Rewrite the stretch of the CFD forum thread from "I haven't seen" through "their position further.", swapping "poor" for "weak".

* _Supplied passage_
····················

Yep thats my point. My contention is that shares should be a long term proposition. When you invest in a share, you expect them to "trend" in an upward direction over a period of time.

Yes there will be some down days as much as there will be up days, but in the medium to long term you expect the share price to grow.

If you owned the shares (or options or warrants), you have the "choice" to hold them for the next day or the day after that (months with options and warrants, indefinitely with shares) without having to put in another cent.

With CFDs you are forced to deal with the consequences of the drop there and then, choosing either to exit the position at a loss, or having to fund the position further. Emotionally and practically, this is very different to share ownership.

I have seen people literally ride an emotional rollercoster with CFDs, cheering on a share like race horse and swearing at it when it goes down. You are betting on continous short term rises, when in reality over the short term a share price shows a near random pattern. Short of having inside information, you could not for say for certain that "tommorrow will be an up day"... But that is essentially the bet you have made.

I haven't seen anyone who owns a well balanced, well thought out portfolio do such a thing.


----------



## rhmt01 (9 October 2006)

*Re: CFD's 2000s vs Bucket shops 1890s: Reminiscences of a Stock Operator*

I personally would only dispose of a dropping share due to fundamental problems with the company, such as poor profit results or poor industry outlook.

But alot of CFD traders would dispose of a share because it is having a bad day or bad week share price wise, without any fundamental reasoning behind it but because they do not wanting to fund their position further.

····················

* _Dataset content_
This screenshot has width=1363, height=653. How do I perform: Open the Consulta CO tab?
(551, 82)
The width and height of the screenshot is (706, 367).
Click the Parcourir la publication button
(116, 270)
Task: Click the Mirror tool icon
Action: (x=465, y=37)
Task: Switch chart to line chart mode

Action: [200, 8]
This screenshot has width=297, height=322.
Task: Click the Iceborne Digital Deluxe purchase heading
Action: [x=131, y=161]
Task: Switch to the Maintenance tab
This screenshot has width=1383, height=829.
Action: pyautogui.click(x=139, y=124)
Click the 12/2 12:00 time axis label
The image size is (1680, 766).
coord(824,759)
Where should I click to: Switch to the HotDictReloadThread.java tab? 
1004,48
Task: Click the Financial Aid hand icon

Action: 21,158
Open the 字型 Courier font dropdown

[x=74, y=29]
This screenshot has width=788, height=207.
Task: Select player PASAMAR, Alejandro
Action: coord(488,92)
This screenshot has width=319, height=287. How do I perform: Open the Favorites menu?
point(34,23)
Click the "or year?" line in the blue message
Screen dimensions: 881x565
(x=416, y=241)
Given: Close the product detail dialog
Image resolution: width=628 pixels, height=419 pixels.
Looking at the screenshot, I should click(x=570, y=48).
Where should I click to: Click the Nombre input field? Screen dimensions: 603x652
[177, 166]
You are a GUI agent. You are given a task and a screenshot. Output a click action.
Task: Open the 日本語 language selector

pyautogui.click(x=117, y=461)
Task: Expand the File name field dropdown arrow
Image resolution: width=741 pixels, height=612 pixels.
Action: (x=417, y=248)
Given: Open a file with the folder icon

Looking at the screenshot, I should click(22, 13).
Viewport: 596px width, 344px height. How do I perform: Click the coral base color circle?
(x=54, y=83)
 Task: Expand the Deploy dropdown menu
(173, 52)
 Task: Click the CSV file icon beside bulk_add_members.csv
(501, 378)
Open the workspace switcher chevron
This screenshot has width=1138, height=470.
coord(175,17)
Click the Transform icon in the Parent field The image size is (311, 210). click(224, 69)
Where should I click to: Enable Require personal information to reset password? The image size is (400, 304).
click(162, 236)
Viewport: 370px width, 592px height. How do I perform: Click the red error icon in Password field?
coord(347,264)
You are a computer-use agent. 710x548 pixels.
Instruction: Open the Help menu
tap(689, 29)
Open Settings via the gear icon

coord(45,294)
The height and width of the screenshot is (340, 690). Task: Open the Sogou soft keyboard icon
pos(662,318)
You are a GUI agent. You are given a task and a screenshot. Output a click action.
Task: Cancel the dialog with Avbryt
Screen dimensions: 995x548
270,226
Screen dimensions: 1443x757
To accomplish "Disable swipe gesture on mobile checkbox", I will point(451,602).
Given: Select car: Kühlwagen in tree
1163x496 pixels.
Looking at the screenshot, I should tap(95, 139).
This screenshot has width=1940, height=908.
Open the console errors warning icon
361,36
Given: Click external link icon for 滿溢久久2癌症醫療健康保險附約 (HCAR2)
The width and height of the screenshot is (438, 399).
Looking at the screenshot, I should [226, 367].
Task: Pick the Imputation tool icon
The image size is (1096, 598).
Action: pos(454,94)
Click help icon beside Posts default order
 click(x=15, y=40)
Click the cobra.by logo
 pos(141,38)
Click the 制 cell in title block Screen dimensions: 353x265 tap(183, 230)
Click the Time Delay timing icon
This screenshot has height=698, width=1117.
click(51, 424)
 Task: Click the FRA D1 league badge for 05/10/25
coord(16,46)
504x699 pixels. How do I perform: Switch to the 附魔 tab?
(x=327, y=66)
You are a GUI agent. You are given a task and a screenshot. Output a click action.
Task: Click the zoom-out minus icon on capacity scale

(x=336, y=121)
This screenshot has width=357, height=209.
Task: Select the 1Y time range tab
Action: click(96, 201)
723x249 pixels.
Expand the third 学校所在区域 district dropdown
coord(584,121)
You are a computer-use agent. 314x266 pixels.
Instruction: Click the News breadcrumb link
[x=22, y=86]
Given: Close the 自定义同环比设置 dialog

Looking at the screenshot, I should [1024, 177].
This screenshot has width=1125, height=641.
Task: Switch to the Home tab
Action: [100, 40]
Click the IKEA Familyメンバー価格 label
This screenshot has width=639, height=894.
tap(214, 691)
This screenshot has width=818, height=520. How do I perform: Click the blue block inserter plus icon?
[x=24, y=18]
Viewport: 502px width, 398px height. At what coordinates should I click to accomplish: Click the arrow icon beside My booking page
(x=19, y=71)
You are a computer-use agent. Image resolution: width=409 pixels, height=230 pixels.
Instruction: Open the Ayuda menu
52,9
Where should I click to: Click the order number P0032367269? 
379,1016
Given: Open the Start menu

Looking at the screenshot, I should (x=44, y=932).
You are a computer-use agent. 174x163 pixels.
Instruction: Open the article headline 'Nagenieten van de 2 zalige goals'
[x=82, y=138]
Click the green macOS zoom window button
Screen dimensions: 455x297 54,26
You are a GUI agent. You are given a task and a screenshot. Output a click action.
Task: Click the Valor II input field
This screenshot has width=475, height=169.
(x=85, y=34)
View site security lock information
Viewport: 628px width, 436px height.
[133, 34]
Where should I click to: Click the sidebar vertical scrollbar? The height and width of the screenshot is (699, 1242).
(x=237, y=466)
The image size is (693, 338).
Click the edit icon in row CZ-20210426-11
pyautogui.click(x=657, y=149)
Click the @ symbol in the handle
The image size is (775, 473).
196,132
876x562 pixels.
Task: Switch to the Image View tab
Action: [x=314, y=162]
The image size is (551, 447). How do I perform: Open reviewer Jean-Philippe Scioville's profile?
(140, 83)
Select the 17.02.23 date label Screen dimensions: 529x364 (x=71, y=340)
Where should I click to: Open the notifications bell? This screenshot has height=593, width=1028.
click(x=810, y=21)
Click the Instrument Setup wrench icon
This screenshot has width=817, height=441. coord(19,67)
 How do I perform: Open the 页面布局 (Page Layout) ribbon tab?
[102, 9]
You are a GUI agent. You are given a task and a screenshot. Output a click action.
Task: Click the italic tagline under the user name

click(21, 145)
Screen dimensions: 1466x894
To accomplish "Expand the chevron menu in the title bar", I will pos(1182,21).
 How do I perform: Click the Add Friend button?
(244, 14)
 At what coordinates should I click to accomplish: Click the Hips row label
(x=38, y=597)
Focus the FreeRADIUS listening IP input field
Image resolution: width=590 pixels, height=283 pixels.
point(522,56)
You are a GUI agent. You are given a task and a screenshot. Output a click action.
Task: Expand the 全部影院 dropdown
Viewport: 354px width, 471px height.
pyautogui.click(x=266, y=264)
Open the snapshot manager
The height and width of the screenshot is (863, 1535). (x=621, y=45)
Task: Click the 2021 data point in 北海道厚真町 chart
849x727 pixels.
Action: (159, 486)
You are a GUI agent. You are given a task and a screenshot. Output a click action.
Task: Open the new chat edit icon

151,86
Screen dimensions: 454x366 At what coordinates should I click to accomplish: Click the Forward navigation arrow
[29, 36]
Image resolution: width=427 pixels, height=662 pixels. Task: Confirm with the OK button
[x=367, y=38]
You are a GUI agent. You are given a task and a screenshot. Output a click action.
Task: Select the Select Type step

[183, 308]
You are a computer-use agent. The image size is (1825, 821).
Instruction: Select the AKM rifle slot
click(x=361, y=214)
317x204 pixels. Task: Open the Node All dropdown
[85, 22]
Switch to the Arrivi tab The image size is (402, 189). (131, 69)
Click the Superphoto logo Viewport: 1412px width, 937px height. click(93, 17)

····················

* _The solution_
I haven't seen anyone who owns a well balanced, well thought out portfolio do such a thing.


----------



## rhmt01 (9 October 2006)

*Re: CFD's 2000s vs Bucket shops 1890s: Reminiscences of a Stock Operator*

I personally would only dispose of a dropping share due to fundamental problems with the company, such as weak profit results or weak industry outlook.

But alot of CFD traders would dispose of a share because it is having a bad day or bad week share price wise, without any fundamental reasoning behind it but because they do not wanting to fund their position further.